▸ **Entries shown**
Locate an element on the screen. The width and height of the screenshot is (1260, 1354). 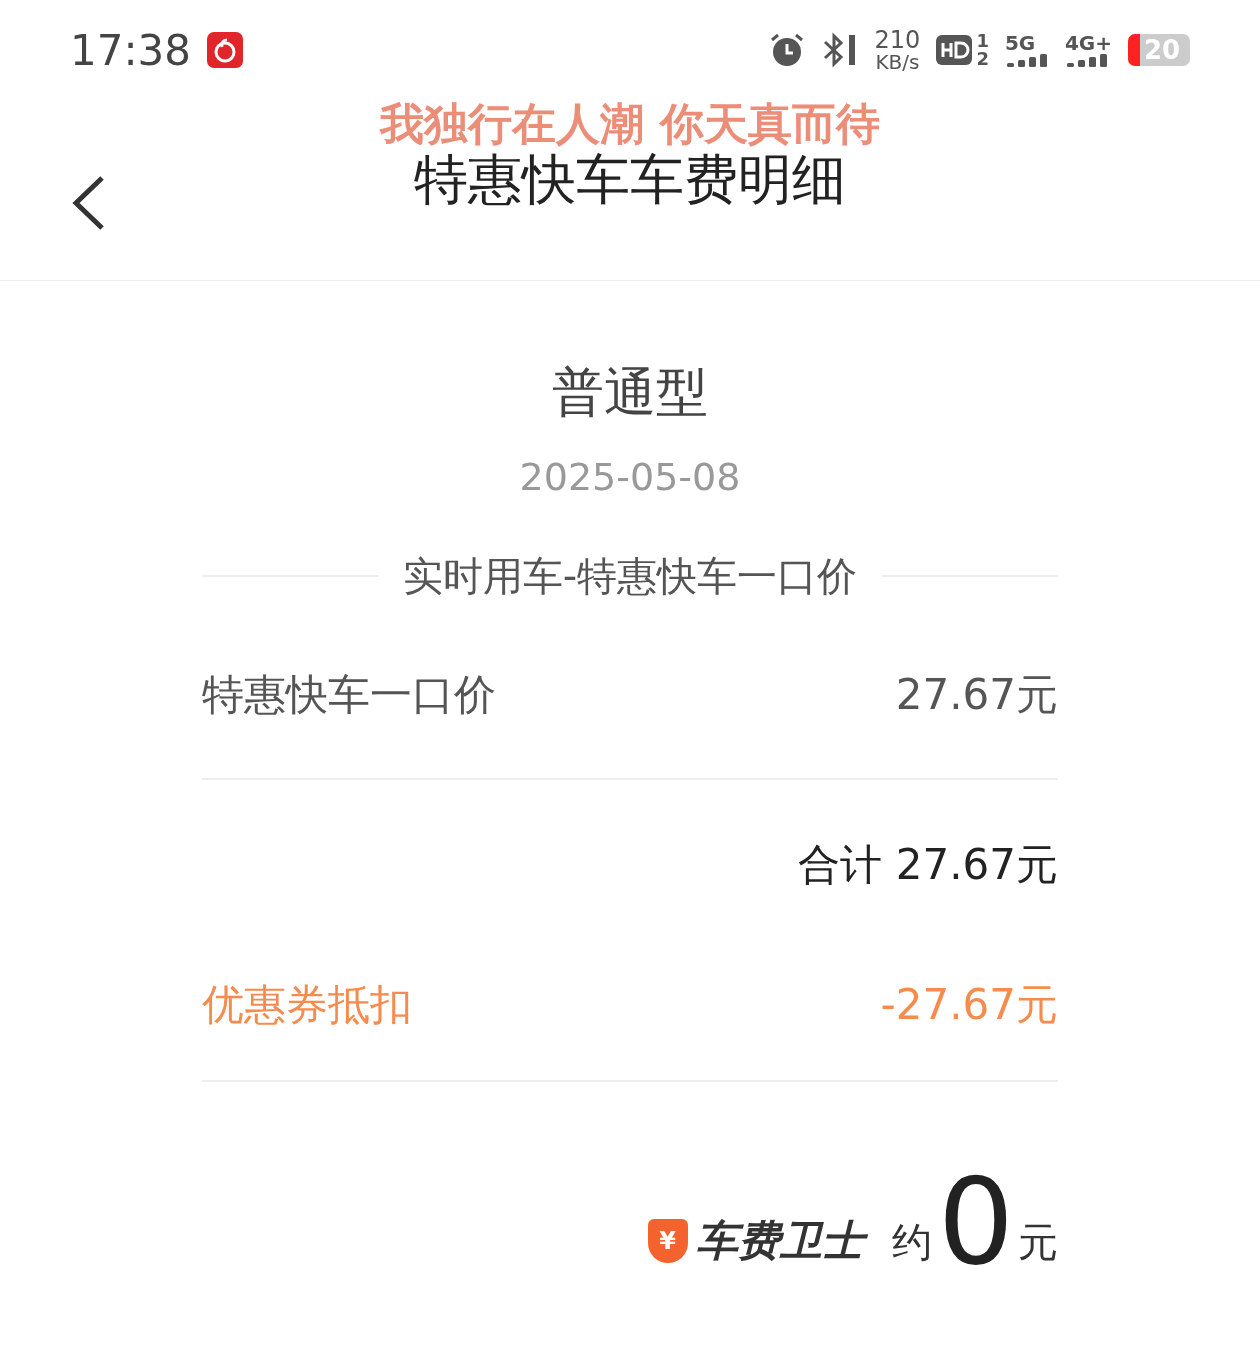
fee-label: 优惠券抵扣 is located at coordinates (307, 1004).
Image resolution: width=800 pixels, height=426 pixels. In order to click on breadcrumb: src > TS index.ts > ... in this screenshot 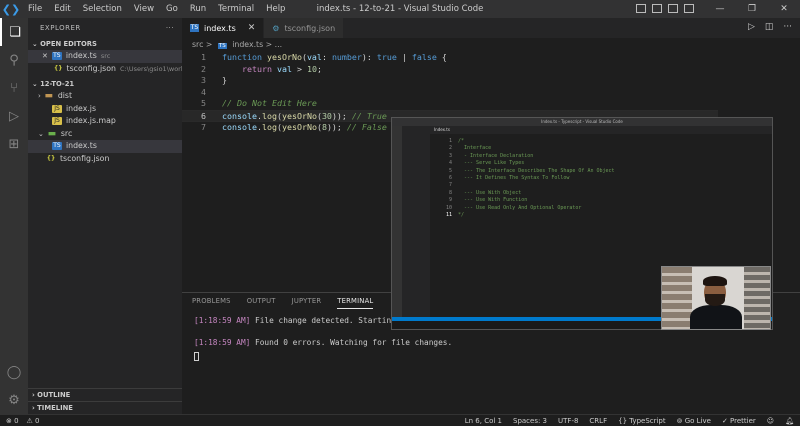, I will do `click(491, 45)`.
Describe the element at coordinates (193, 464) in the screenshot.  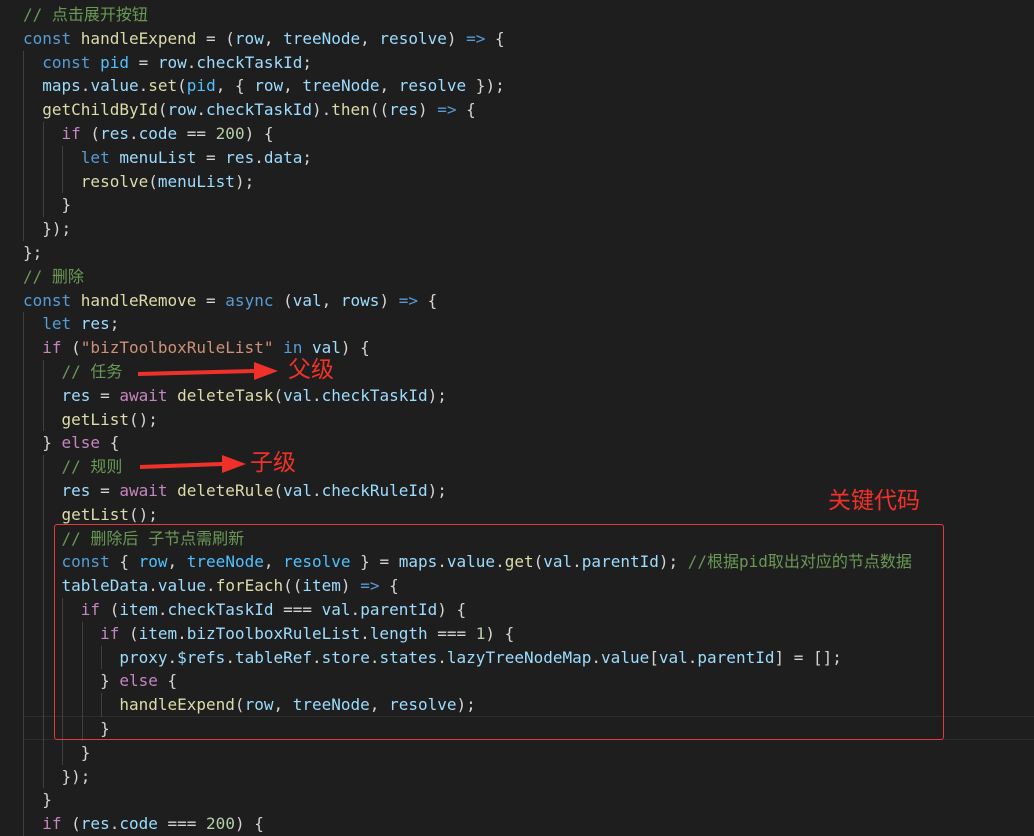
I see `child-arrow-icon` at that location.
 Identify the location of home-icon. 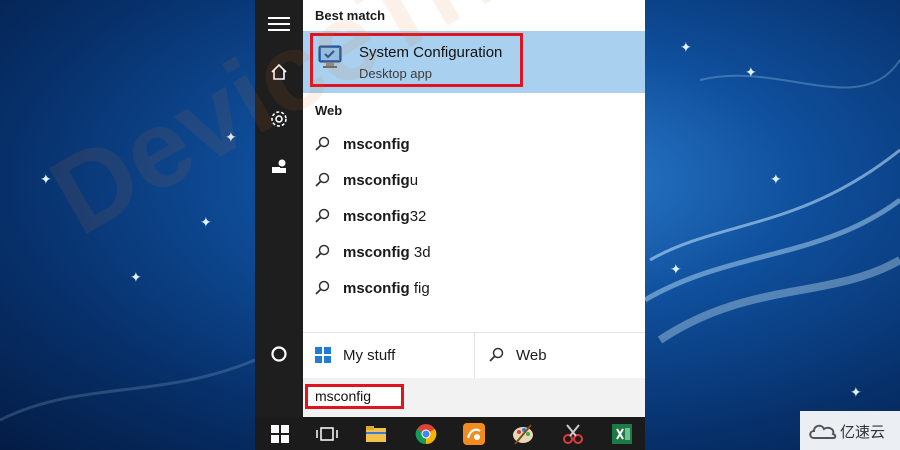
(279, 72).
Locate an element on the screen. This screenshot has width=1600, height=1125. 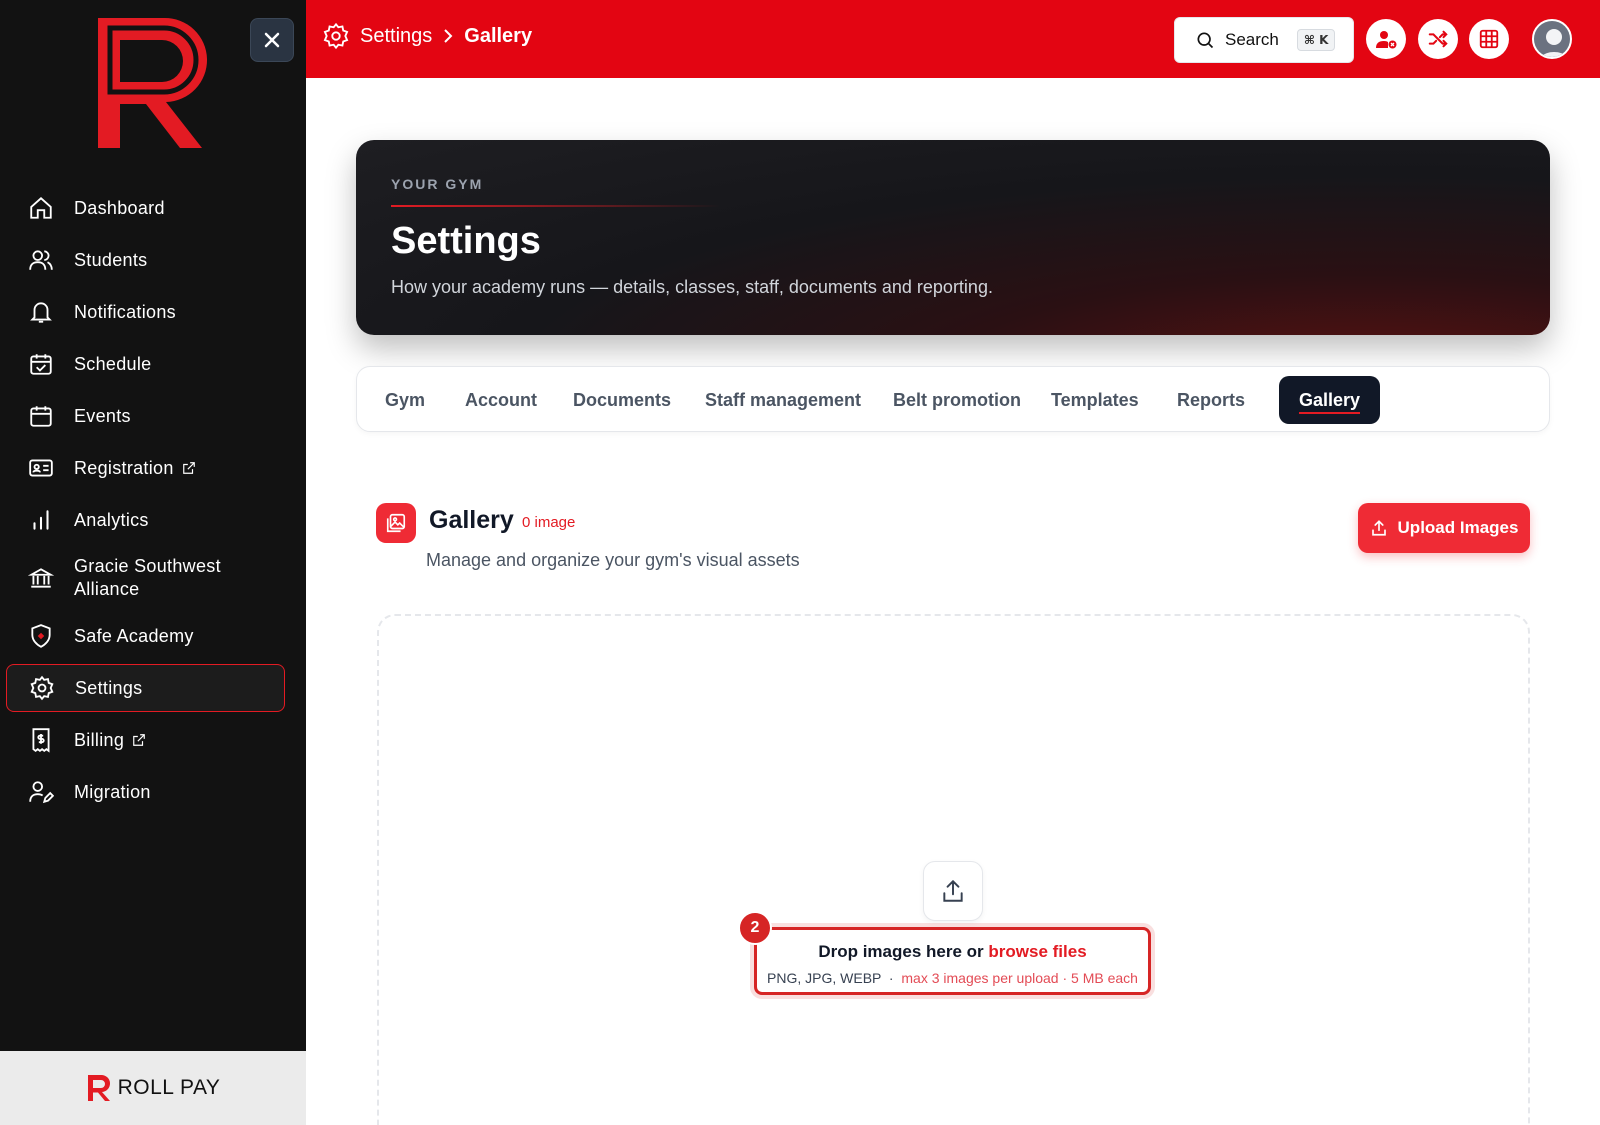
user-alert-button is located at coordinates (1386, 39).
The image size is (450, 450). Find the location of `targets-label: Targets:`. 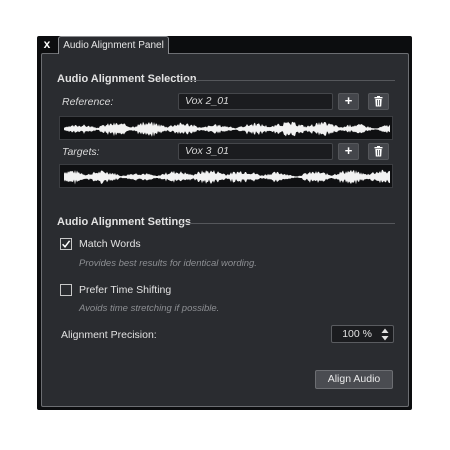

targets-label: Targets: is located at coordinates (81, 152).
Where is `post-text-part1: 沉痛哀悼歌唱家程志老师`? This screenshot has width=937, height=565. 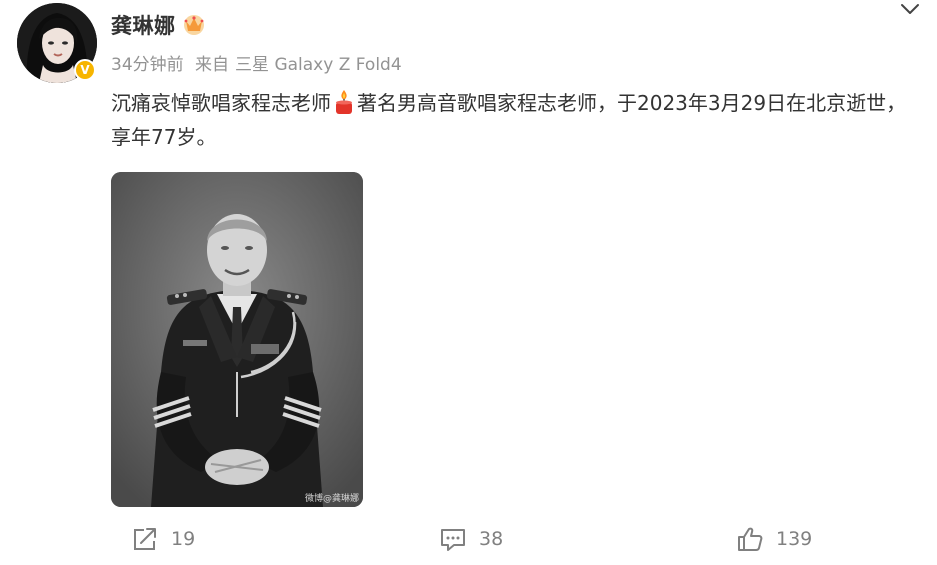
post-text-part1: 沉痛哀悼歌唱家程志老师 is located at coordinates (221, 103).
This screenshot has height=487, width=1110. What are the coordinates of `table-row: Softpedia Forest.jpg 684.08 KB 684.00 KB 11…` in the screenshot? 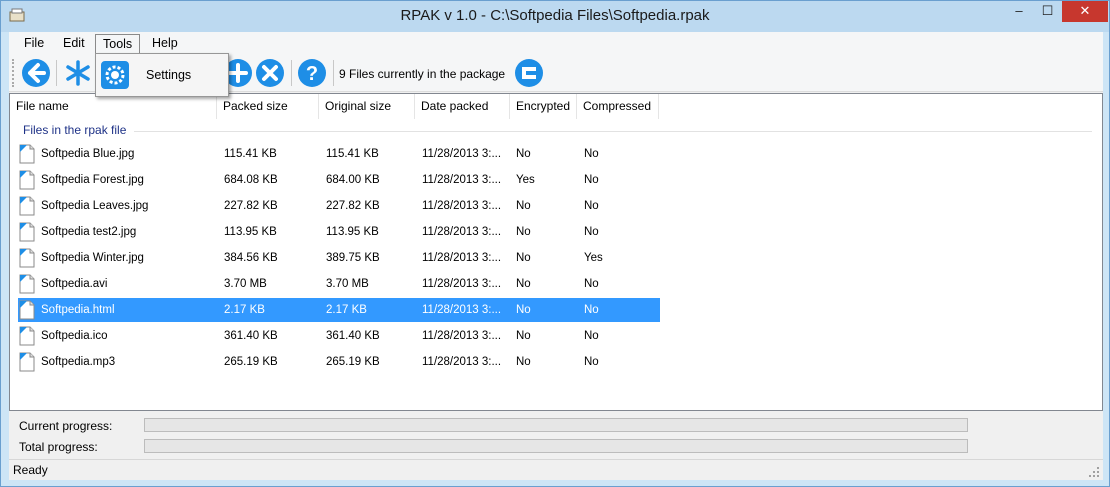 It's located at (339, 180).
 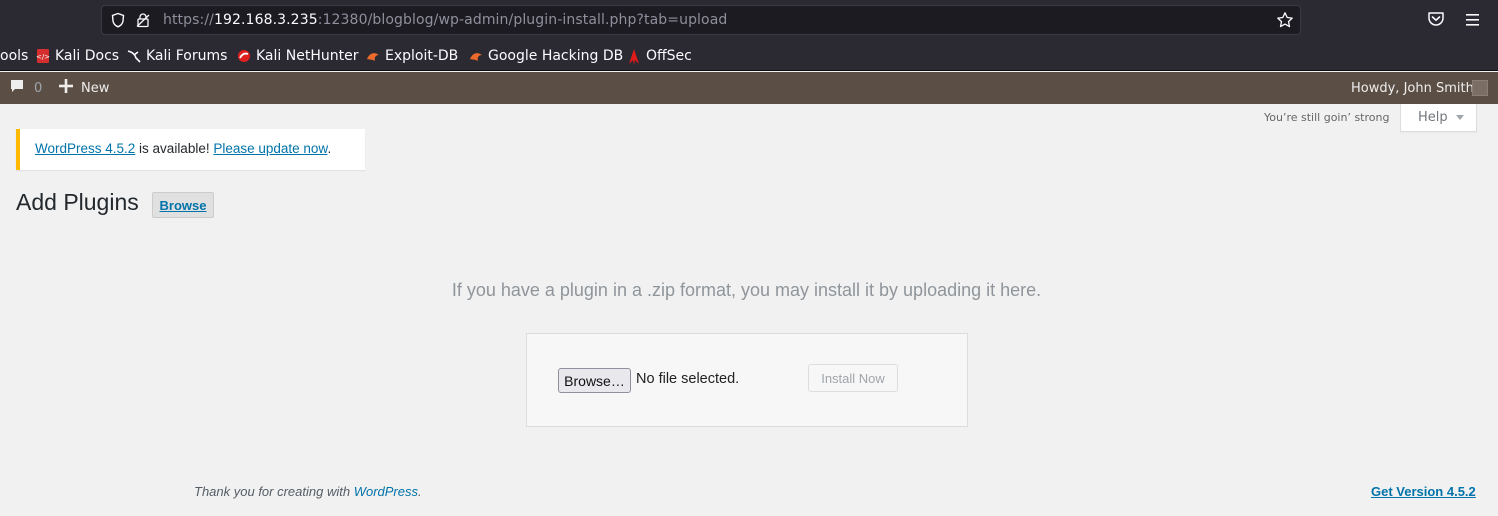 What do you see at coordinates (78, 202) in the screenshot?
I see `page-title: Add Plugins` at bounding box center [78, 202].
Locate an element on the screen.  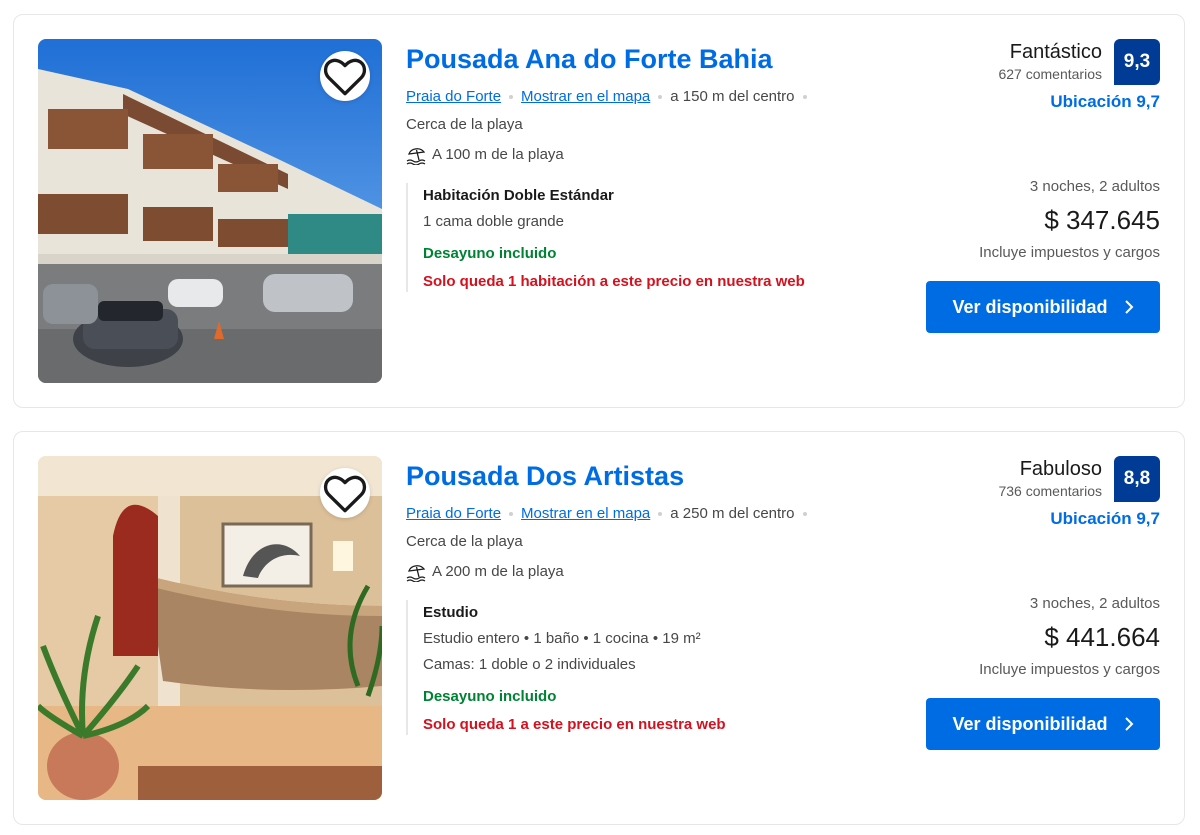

▸ **What you need to do**
Format the rows above, from the first line through the line containing "fee-label: 优惠券抵扣 is" (both included), as a JSON list of strings with one string per line. Skip blank lines and leave the pictures out.

▸ **Exercise solution**
[
  "Locate an element on the screen. The width and height of the screenshot is (1260, 1354). ",
  "fee-label: 优惠券抵扣 is located at coordinates (307, 1004)."
]